Utilise wasted garden corners
Have you ever wondered what to do with wasted corners around your garden? They need not be unsightly either. Some are just drab and could do with a little brightening up. They could even end up being the focal point the garden needed all along.
“Homes have corners around the house and in the garden. Some are too small for car parking, especially the parking lot corner points.
“It may be spots where perimeter walls meet and you cannot plant a tree or place a seat there. You can plant a rock garden in these corners,” Stephen Kigwe of GAN Design Services, a landscaping and gardening company located in Kabalagala along Muyenga Road said.
Another vantage point to place your rock garden is the bottom of the house corner, where water from the roof gutters ends up.
Recycle your dead trees
Do you have a dead tree in your garden?

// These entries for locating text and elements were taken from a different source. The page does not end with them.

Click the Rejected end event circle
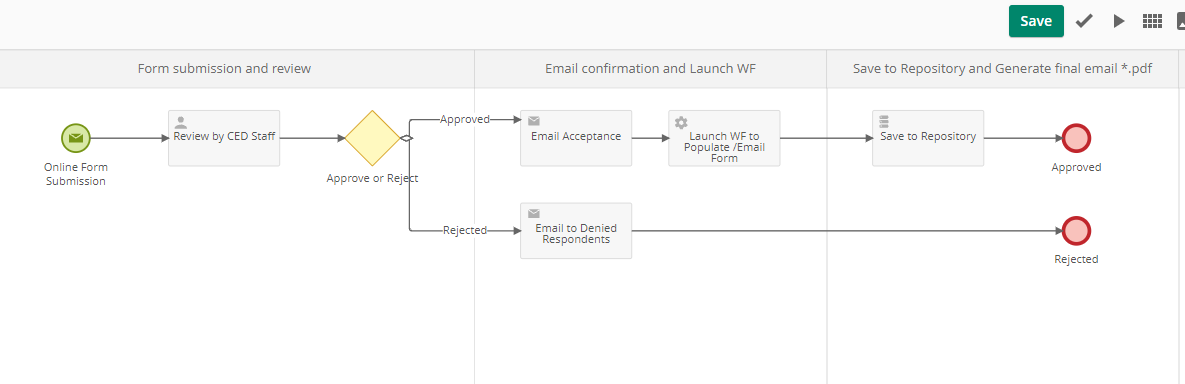This screenshot has width=1185, height=384. click(x=1076, y=231)
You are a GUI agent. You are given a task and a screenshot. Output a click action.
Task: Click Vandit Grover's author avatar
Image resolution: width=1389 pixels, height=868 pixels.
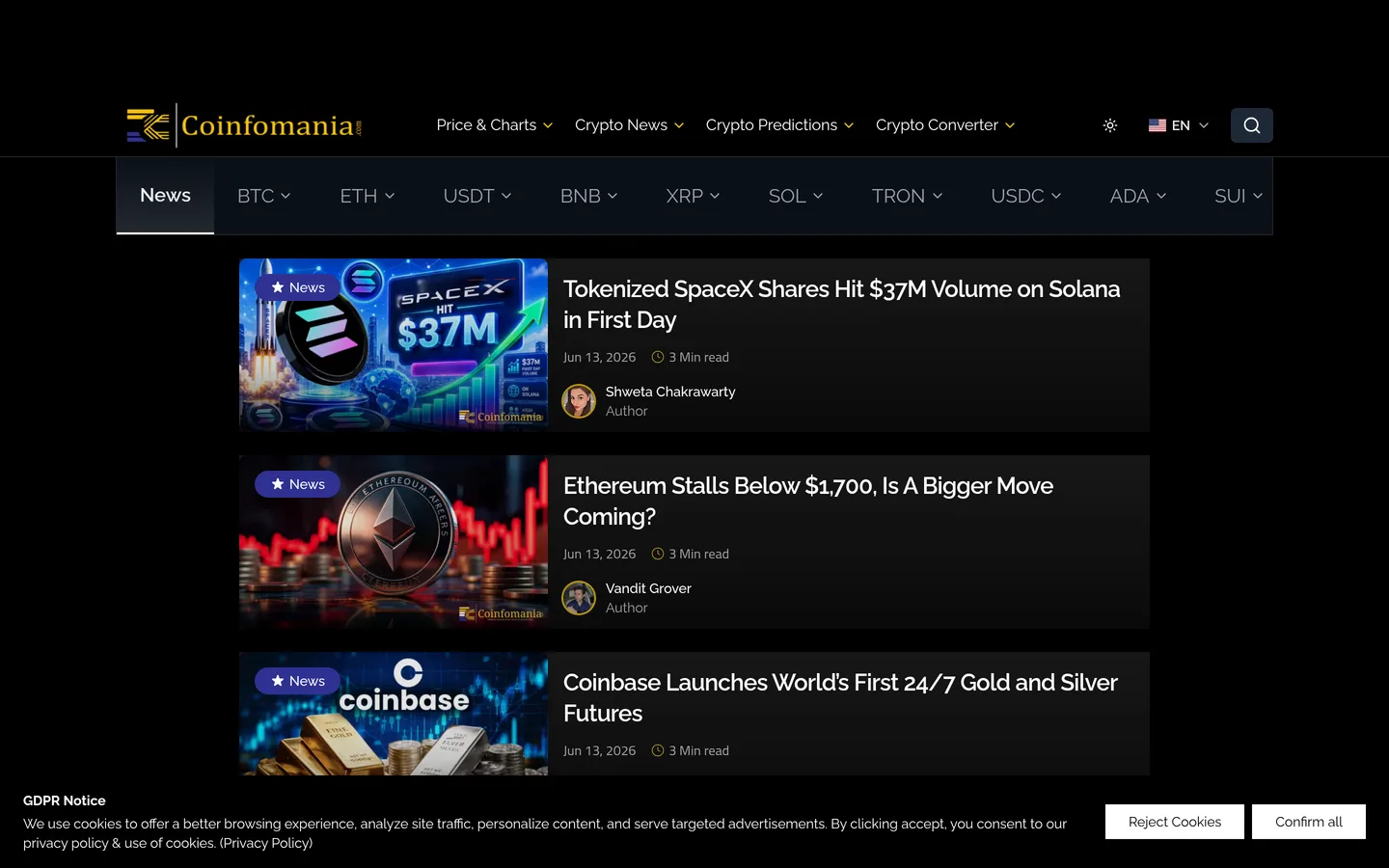click(x=579, y=598)
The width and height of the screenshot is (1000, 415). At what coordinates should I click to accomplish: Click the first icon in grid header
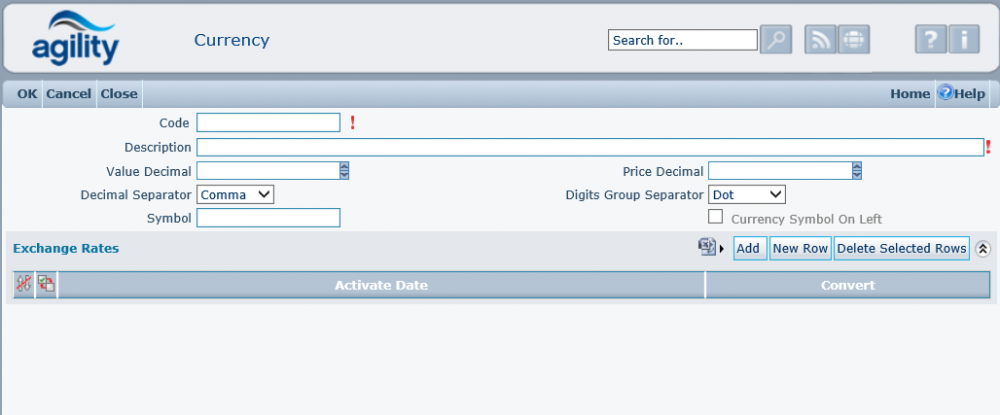(24, 285)
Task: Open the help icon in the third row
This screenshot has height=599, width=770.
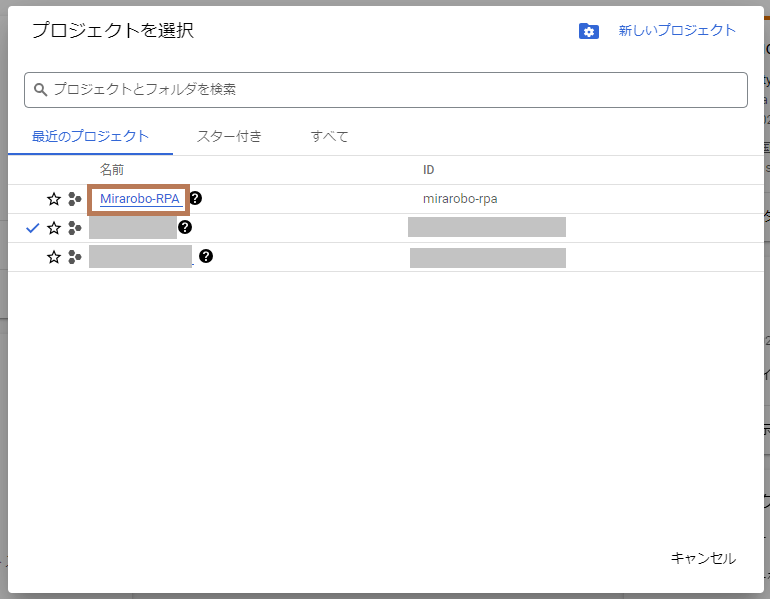Action: (206, 256)
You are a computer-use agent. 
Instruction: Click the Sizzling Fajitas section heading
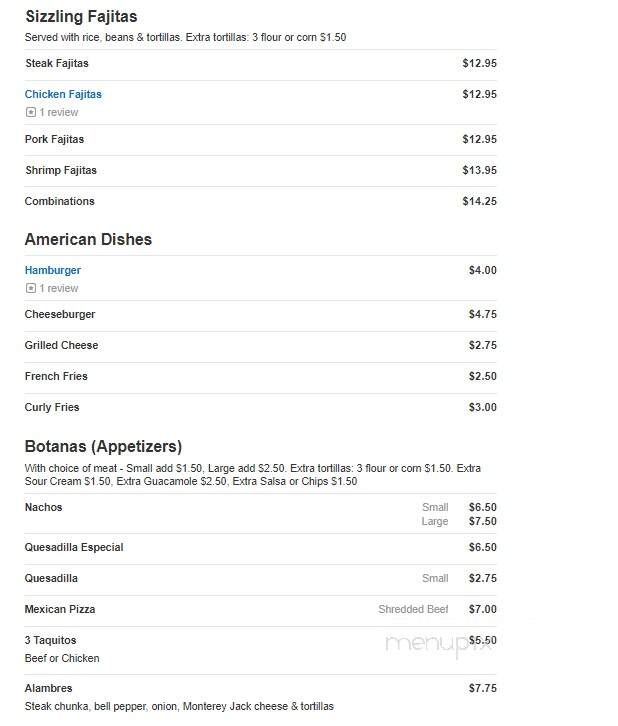tap(81, 16)
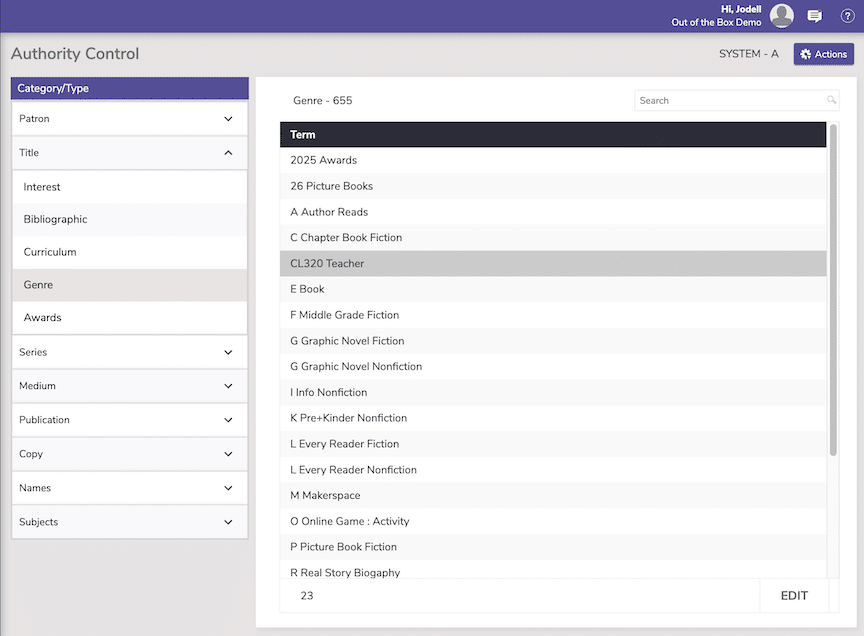Open the Actions gear menu
864x636 pixels.
pos(823,54)
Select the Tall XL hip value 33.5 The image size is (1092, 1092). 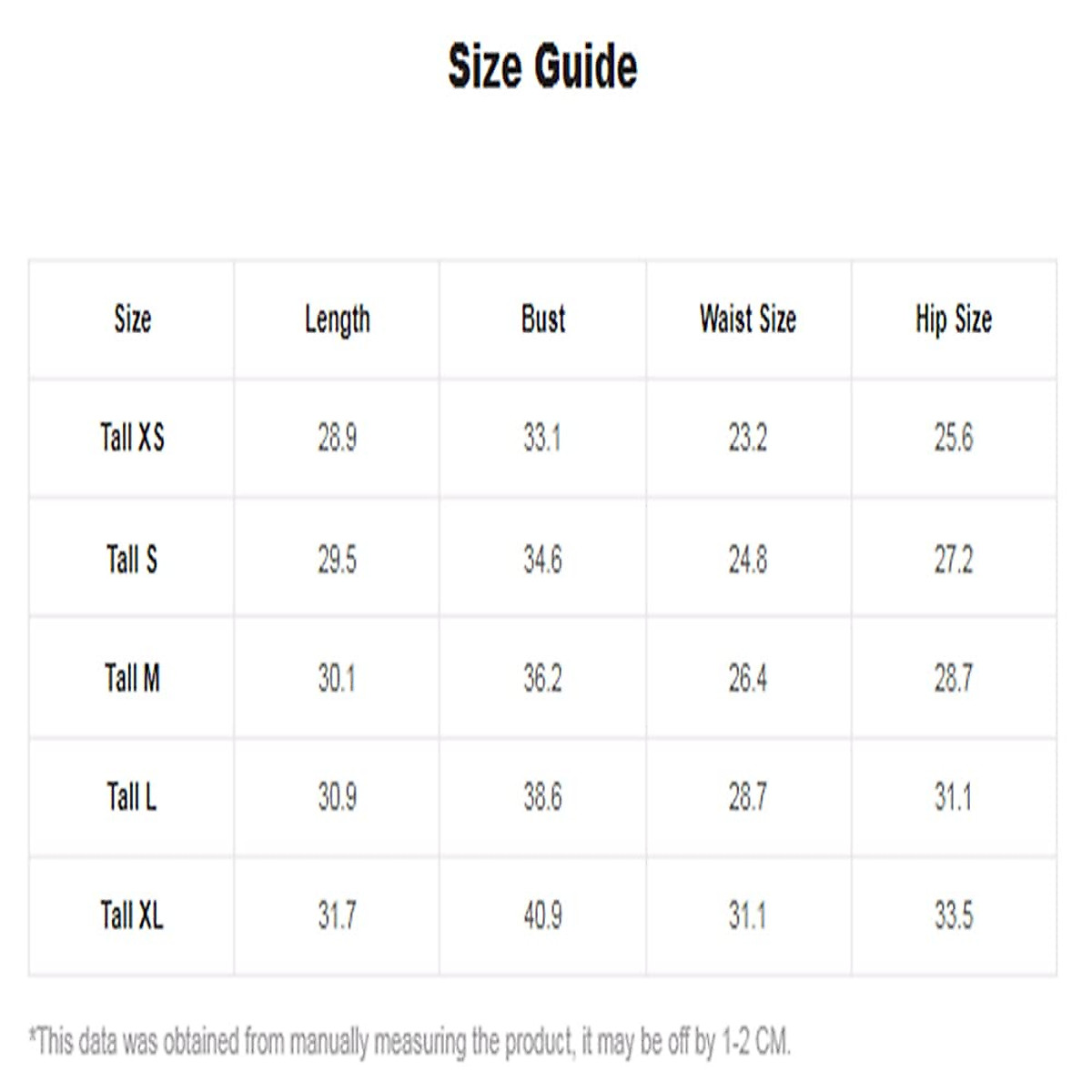tap(953, 916)
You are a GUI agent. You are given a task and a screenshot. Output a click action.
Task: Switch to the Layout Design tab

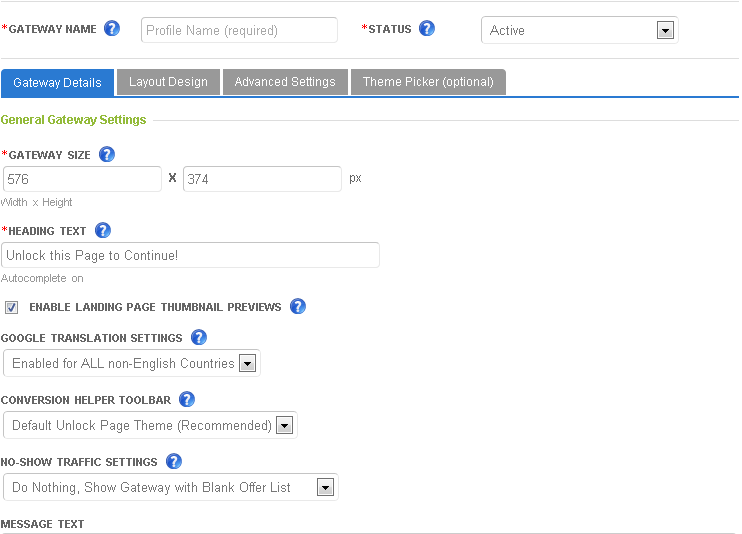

If so, cutting it down may not always be the best decision to take. The Arinaitwes in Kansanga, together with Justine Nabwami, a Compound Designer with Jowy Creations came up with an ingenious way of recycling a dead tree in their garden.
“They had a guava tree that had grown old and the fruits were getting rotten. We never wanted to remove the whole tree, so we decided to trim its branches.
“We cut off its main branches and a few remained. Then we came up with the idea of decorating the few remaining branches,’ Nabwami says.
To decorate the tree, they decided to have hanging baskets, planted with flowering and wandering plants upon the different branches.
Floral ornamentals for your garden
“We experienced a dry spell and everything wilted. But that does not mean you should throw your arms up in frustration,” Joseph Kaka, a gardener with Mukwano Tree Planting Association, a collection of nurseries along Mukwano Road in Nsambya said.
“There are floral ornamentals that can withstand dry weather conditions and still have lovely blooms to cheer your garden all year round,” he said, and recommended Miniature Carnations (dianthus caryophyllus) and ornamental geraniums.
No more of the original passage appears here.